_WHAT THIS TASK INVOLVES_
The lines wanted are those from the one containing "You are a computer-use agent. Viewport: 480px" to the last line of the entries below; output them exactly, leaving out pictures.

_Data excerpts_
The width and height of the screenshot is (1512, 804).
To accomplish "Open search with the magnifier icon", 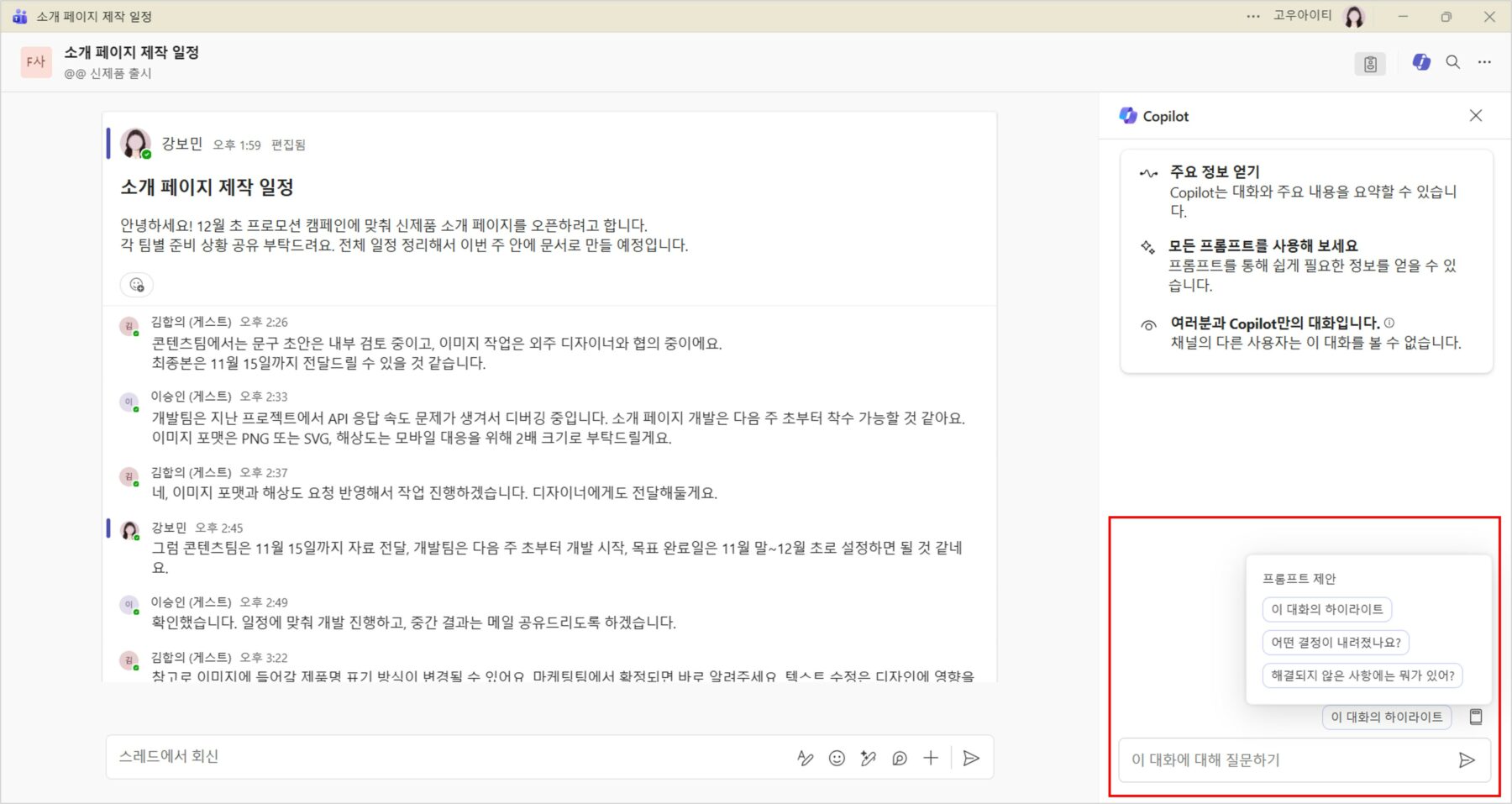I will click(1453, 62).
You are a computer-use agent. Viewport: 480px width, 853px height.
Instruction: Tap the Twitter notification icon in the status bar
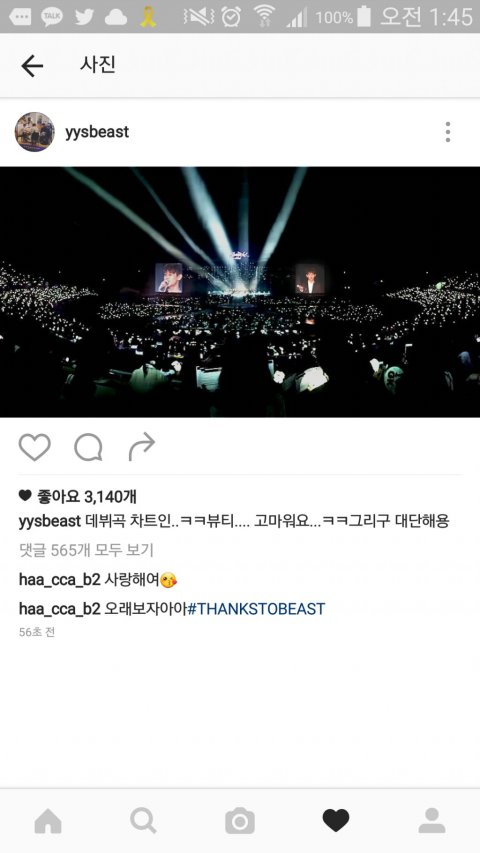(x=84, y=17)
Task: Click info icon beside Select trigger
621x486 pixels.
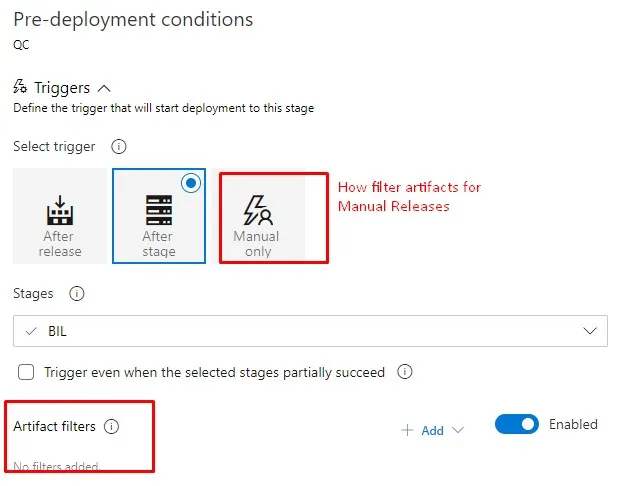Action: [118, 147]
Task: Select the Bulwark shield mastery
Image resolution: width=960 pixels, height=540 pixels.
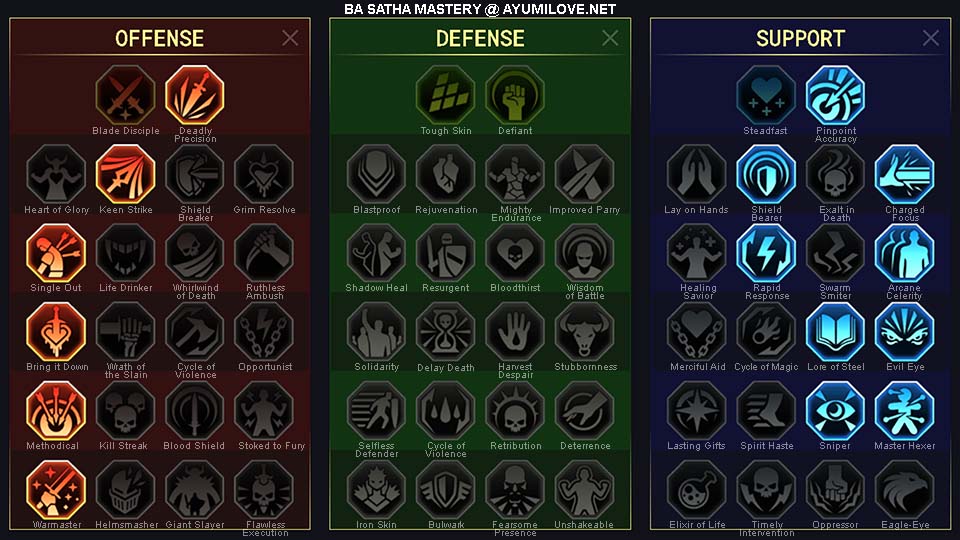Action: click(x=446, y=490)
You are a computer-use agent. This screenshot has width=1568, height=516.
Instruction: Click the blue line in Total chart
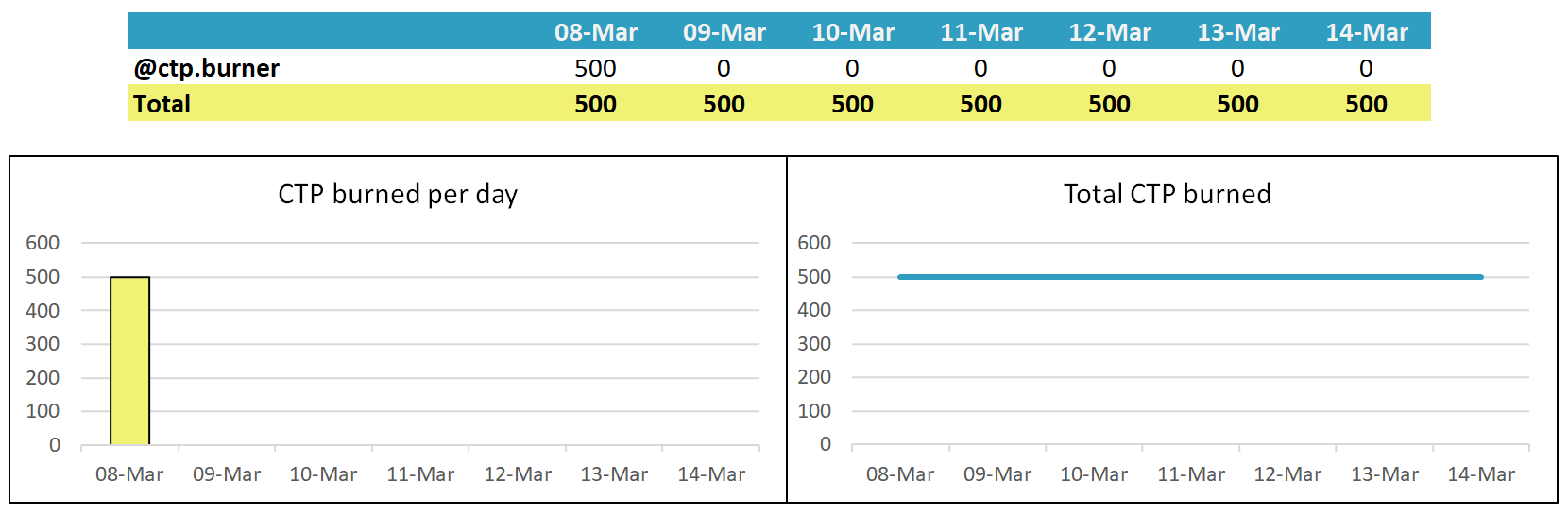(x=1190, y=277)
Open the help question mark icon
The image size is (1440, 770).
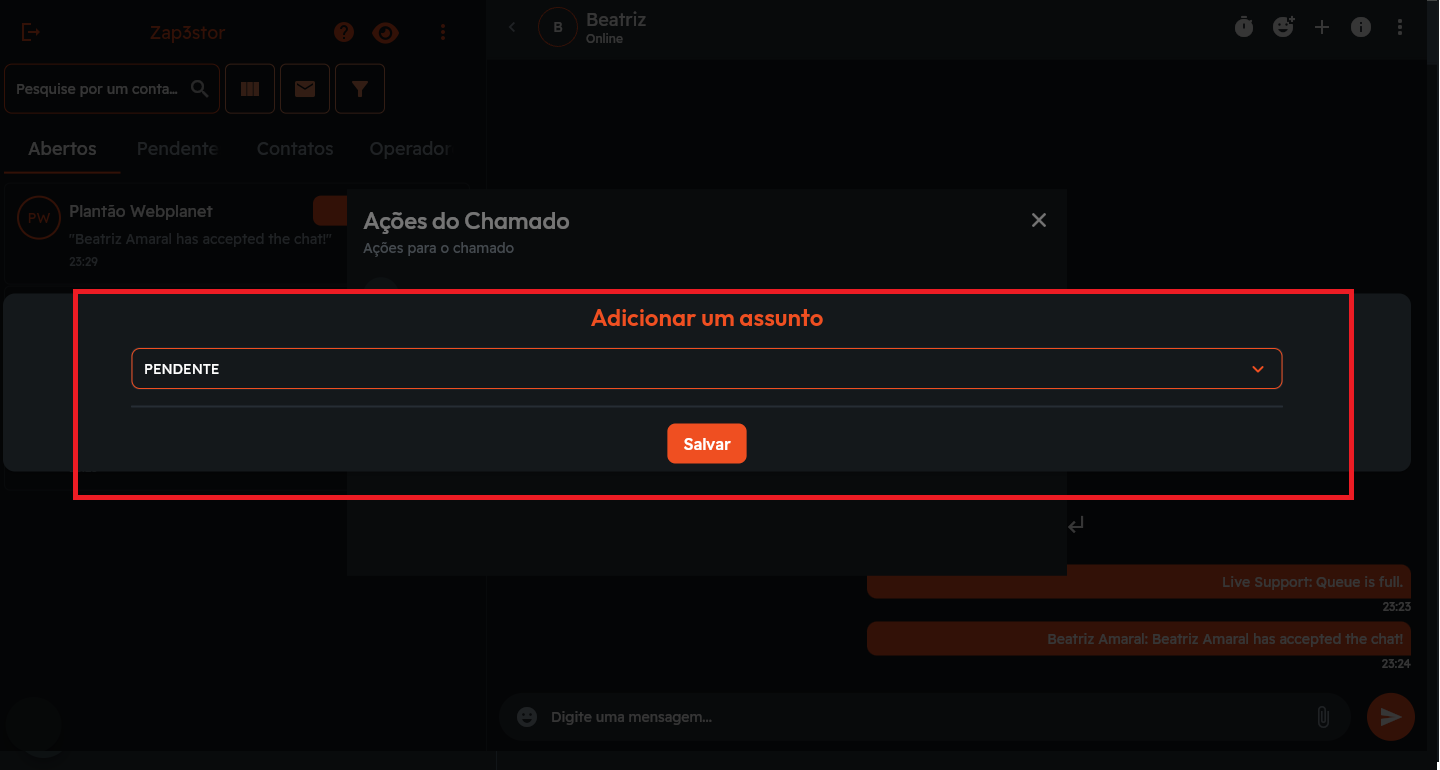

_EXERCISE OUTPUT_
You are a computer-use agent. Viewport: 480px width, 853px height.
Instruction: Tap the Twitter notification icon in the status bar
(x=84, y=17)
Task: Click info icon beside Select trigger
621x486 pixels.
Action: [118, 147]
Task: Select the Bulwark shield mastery
Image resolution: width=960 pixels, height=540 pixels.
Action: click(x=446, y=490)
You are a computer-use agent. This screenshot has width=1568, height=516.
Instruction: Click the blue line in Total chart
(x=1190, y=277)
Open the help question mark icon
The image size is (1440, 770).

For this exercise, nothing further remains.